Napa Mayor Jill Techel in a 2009 interview defended it as an ideal stimulus project, saying it was "shovel-ready, green and it creates jobs.” The Corps of Engineers told the Government Accountability Office in 2010 that the no-bid contract speeded completion of the flood-control project, saving taxpayers money on overhead and inflation.

Allegations that the government had overpaid by $10 million surfaced in pretrial testimony in the 2010 lawsuit, which involved a contract dispute between Suulutaaq and a construction management firm. Greg Poynor, former Suulutaaq CEO, testified that after the company had obtained the contract for the Wine Train job, it subcontracted heavy construction work to the giant Kiewit Corp. construction firm.
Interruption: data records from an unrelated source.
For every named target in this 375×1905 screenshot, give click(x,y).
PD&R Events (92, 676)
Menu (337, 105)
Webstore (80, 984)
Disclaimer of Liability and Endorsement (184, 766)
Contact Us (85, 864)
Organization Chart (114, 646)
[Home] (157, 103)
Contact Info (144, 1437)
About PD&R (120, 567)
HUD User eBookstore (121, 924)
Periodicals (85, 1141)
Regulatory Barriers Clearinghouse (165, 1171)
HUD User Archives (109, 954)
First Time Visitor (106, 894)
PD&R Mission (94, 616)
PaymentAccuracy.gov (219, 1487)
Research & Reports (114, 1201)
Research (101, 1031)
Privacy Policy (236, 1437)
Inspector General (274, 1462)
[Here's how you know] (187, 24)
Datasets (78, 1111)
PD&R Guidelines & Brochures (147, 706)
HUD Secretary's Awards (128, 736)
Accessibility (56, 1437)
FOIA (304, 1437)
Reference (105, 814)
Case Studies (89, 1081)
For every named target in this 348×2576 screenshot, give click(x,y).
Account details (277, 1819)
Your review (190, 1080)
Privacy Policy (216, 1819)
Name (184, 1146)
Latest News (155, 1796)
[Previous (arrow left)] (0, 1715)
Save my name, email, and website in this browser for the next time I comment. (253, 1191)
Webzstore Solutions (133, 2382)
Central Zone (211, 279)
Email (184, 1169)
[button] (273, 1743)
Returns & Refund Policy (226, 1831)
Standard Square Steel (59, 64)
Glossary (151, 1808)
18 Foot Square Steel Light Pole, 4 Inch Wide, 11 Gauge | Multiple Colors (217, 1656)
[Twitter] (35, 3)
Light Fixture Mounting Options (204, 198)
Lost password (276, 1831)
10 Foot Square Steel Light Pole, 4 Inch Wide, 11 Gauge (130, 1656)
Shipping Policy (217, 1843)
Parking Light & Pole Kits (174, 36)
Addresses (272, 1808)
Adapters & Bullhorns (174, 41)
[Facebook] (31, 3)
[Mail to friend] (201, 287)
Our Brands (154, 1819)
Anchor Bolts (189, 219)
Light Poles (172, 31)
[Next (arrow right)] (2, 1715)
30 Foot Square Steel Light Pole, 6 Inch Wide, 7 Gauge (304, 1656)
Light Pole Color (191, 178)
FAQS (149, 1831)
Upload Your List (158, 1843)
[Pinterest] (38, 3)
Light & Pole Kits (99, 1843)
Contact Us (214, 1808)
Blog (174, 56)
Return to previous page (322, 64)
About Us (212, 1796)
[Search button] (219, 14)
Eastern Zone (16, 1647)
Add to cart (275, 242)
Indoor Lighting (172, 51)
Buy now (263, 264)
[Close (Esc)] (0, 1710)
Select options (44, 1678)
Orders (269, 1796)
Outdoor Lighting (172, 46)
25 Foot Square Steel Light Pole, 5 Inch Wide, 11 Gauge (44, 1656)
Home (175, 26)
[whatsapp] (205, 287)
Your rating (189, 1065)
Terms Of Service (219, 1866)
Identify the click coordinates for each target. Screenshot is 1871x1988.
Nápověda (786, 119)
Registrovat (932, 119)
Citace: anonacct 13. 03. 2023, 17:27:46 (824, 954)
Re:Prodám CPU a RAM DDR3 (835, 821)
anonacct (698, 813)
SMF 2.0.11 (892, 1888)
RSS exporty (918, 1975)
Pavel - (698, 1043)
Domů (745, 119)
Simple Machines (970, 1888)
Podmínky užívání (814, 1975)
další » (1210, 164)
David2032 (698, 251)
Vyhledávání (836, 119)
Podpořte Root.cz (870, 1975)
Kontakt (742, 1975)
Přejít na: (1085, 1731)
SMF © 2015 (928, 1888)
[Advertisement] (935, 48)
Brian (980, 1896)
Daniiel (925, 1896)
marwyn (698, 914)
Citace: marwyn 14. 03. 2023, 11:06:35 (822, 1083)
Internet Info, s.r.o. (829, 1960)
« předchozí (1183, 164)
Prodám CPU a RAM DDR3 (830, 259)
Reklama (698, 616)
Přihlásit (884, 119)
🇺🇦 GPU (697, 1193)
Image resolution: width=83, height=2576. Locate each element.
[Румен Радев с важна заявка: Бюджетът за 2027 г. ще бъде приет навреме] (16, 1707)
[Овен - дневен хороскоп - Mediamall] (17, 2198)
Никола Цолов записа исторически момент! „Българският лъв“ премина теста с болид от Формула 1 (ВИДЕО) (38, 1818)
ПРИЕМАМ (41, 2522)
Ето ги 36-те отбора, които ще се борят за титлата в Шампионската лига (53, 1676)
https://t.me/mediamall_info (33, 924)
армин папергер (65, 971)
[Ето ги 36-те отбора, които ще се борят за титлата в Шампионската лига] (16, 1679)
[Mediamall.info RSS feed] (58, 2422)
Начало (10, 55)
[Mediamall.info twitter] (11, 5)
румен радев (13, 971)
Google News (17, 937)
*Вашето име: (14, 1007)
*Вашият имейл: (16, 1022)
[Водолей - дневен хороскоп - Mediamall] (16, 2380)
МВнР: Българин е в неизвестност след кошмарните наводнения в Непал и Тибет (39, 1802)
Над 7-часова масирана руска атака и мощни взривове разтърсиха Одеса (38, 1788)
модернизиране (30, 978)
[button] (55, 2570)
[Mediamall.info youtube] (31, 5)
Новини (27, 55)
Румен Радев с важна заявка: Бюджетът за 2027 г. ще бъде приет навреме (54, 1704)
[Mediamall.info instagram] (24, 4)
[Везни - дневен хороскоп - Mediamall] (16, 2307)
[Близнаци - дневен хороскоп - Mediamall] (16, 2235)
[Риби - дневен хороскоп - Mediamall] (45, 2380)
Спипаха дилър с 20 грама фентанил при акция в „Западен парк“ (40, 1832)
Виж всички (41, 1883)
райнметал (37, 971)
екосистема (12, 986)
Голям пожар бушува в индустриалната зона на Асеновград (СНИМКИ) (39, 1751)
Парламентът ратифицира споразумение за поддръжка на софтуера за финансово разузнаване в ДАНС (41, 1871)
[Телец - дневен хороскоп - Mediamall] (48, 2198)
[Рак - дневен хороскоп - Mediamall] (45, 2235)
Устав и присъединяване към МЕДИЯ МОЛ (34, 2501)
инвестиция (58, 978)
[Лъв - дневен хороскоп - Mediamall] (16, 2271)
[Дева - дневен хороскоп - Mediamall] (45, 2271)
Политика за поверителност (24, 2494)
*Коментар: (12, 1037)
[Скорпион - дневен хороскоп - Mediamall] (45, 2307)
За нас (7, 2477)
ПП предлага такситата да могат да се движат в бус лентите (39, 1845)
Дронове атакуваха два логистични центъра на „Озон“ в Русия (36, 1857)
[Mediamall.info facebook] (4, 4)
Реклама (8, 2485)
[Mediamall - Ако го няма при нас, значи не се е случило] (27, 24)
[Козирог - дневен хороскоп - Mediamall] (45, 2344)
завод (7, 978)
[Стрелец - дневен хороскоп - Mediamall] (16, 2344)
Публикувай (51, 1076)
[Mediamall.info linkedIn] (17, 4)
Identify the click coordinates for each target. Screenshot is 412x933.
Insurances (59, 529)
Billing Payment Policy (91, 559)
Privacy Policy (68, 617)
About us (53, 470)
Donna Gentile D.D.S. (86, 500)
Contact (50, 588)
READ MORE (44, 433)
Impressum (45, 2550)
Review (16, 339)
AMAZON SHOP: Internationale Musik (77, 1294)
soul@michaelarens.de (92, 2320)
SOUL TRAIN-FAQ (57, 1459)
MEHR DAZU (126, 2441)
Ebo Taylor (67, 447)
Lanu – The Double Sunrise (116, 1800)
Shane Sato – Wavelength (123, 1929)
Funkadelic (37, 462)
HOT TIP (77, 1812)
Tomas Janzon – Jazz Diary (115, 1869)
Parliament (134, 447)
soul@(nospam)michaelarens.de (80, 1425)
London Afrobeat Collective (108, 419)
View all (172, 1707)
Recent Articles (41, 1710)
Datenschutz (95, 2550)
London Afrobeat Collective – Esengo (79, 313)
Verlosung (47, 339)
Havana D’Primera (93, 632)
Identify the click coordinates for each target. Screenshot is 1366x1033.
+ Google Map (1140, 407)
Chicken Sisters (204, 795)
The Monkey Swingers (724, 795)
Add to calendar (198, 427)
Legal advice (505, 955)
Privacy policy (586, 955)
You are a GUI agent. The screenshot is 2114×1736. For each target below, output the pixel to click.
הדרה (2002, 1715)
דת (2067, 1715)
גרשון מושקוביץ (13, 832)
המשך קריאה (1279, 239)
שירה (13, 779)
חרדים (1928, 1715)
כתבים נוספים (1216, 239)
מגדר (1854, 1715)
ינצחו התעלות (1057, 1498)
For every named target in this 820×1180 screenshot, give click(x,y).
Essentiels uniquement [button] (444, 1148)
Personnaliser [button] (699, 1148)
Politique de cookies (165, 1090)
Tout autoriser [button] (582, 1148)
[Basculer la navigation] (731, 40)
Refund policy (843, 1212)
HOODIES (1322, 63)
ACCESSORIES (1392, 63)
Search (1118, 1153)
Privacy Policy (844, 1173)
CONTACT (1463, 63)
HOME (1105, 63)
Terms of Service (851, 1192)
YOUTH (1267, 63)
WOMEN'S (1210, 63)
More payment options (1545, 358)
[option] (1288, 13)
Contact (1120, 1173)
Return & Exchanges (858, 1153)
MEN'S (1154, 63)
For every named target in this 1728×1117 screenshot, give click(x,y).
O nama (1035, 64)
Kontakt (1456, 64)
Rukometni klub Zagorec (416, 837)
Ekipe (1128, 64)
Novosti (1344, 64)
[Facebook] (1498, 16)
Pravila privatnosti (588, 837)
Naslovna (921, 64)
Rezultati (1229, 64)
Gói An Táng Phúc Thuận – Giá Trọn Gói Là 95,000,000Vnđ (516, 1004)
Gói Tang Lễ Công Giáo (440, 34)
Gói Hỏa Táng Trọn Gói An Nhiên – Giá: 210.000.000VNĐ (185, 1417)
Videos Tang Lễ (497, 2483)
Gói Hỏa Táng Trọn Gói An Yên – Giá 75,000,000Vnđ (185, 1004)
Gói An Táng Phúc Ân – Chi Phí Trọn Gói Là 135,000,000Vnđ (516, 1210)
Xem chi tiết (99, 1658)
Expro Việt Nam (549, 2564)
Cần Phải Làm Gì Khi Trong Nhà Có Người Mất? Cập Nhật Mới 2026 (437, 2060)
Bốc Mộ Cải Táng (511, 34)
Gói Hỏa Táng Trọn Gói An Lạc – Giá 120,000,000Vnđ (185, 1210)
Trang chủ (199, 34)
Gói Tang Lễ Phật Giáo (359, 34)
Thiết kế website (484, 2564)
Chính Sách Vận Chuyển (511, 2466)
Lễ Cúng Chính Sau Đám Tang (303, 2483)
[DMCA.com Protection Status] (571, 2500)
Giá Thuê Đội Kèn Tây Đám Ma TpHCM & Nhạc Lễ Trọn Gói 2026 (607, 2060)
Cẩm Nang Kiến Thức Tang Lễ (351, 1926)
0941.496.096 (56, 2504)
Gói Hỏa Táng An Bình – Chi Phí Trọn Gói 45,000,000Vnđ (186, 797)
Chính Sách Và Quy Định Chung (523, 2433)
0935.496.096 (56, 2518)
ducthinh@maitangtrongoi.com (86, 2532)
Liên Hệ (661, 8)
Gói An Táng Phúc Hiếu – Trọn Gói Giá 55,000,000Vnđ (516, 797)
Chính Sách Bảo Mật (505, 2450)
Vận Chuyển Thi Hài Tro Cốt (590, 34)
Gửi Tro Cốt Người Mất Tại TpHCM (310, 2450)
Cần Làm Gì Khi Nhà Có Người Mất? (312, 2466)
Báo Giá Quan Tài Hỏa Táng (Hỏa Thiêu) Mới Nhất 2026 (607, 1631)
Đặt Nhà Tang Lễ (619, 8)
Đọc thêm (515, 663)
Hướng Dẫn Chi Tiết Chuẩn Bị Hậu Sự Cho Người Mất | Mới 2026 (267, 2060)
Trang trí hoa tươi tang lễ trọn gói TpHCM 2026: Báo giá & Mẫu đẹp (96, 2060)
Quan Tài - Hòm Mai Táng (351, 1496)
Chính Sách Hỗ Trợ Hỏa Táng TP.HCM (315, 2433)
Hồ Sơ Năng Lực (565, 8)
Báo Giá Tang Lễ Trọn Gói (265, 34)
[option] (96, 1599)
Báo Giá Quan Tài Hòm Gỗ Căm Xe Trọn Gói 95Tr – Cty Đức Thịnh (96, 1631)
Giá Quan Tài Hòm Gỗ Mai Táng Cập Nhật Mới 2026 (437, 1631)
Before work began, Kiewit officials scrutinized the no-bid contract, Poynor testified. The Kiewit officials concluded that a competitive bid would have been $10 million less than what the government had agreed to pay Suulutaaq, Poynor testified.

Crain, the Suulutaaq official, contended that Poynor couldn’t be trusted, saying he had been fired for fraud. In a lawsuit, Poynor has denied wrongdoing and said his firing was unjustified.

In a phone interview last week, Sen. Coburn also questioned whether there had been “an adult in the room” when the Corps decided to steer millions in stimulus funds to the Wine Train project.

Federal money for flood control in California is limited, Coburn said. He said it might have made more sense to spend flood-control funds in the Sacramento-San Joaquin River Delta. There, some experts worry that the system of 100-year-old levees may be prone to collapse during earthquakes.

“If you set priorities, probably (the Napa project) would not have been one,” he said.